L’estimation d’une frontière de production stochastique et l’analyse des scores d’efficacité ont
permis de montrer que le système de production n’est pas économiquement efficace. L’analyse
économétrique a, de ce fait, permis de confirmer l’hypothèse principale de recherches. Les
résultats indiquent que l’écart entre la production observée et la production potentielle est de
20%. Cet important écart entre les degrés d’efficacité des 15 secteurs d’activité montre qu’il y a
d’énormes possibilités d’accroître leur efficacité. L’estimation d’un modèle Tobit a permis ensuite
d’identifiant les facteurs explicatifs de l’inefficience économique.

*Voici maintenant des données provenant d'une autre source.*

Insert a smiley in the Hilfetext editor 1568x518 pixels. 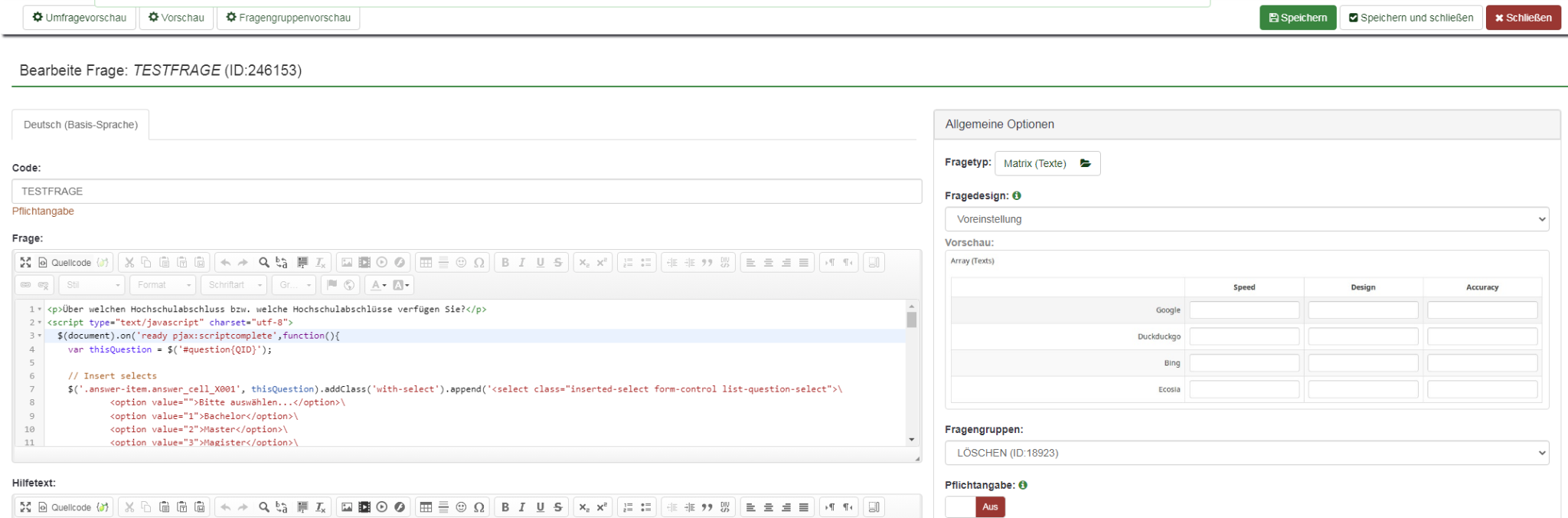click(461, 507)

Il s’agit entre autres de la taille
des entreprises, l’environnement institutionnel, la forme d’organisation, l’épargne nationale, les
dettes financières et le niveau de l’emploi.
Sur la base de ces résultats, des recommandations en termes de politiques économiques
peuvent être formulées. Le manque d’informations sur les mouvements des populations liés à
l’instabilité sociopolitique ne nous permet pas de soutenir que la main d’œuvre qualifiée qui a
immigré vers d’autres pays a désorganisé l’appareil productif. Toutefois, étant donné que la taille
des entreprises est un facteur explicatif de l’inefficacité économique, nous suggérons que les
décideurs et les managers fassent preuve d’une meilleure maîtrise des effectifs de leur personnel.

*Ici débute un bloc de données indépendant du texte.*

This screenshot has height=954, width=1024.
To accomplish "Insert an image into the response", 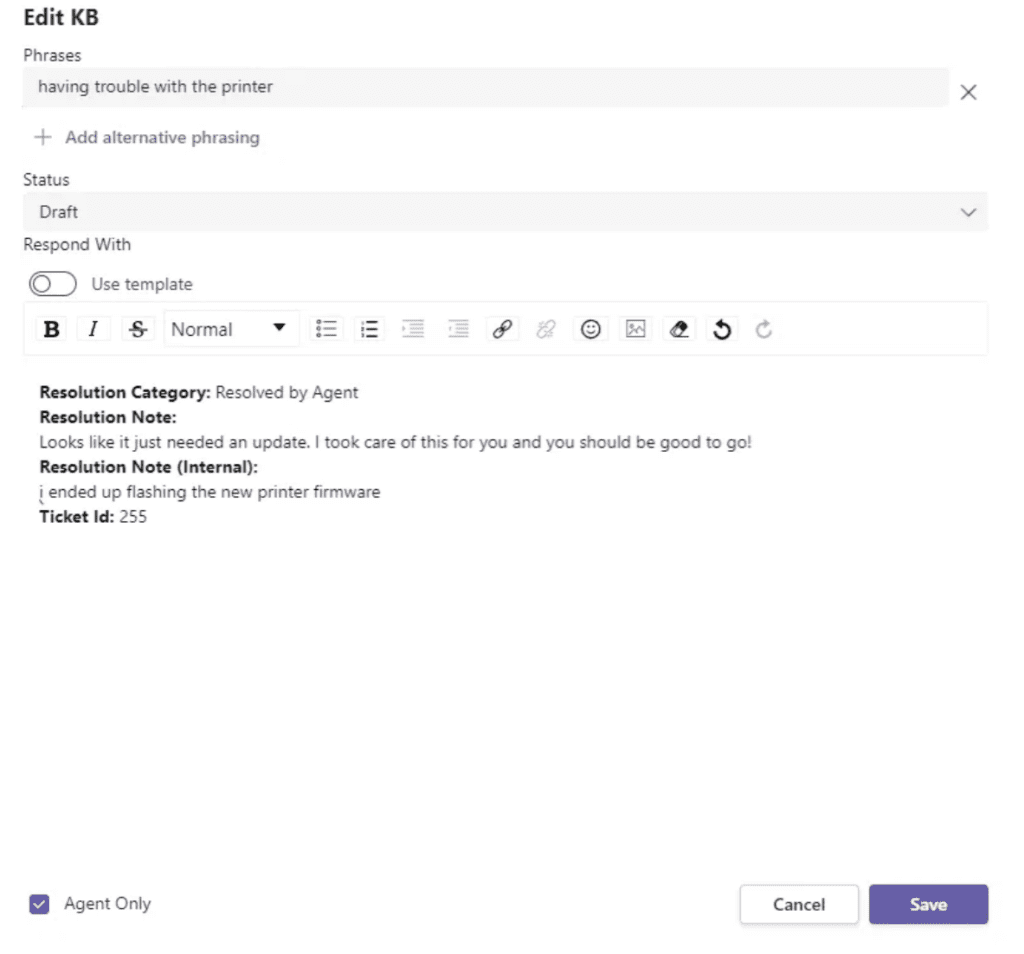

Cela induit un réexamen de la politique de recrutement et une ergonomie plus adaptée. Les
résultats indiquent par ailleurs que l’environnement institutionnel a eu des effets négatifs sur
l’efficacité économique en Côte d’Ivoire. La crise sociopolitique a donc fragilisé les
fondamentaux de l’économie et entraîné une combinaison non optimale des inputs disponibles.
C’est le lieu d’inviter les acteurs politiques à continuer de ne ménager aucun effort pour instaurer
un climat de paix et de stabilité afin d’améliorer l’efficacité des entreprises installées en Côte
d’Ivoire. Selon les résultats obtenus, l’épargne nationale est un facteur de l’inefficacité
économique. Aussi, estimons-nous que l’Etat devrait continuer les efforts de sensibilisation
auprès des populations sur le bien-fondé de la mobilisation de l’épargne pour une plus grande
assistance aux entreprises. Il faut également poursuivre les efforts de subventions qui nous
apparaissent nécessaires afin d’aider les entreprises à forte valeur ajoutée et pourvoyeuses
15
d’emplois à parfaire l’organisation de leur appareil productif. Nous restons convaincus que la
mise en œuvre de toutes ces propositions contribuera à une meilleure utilisation des ressources.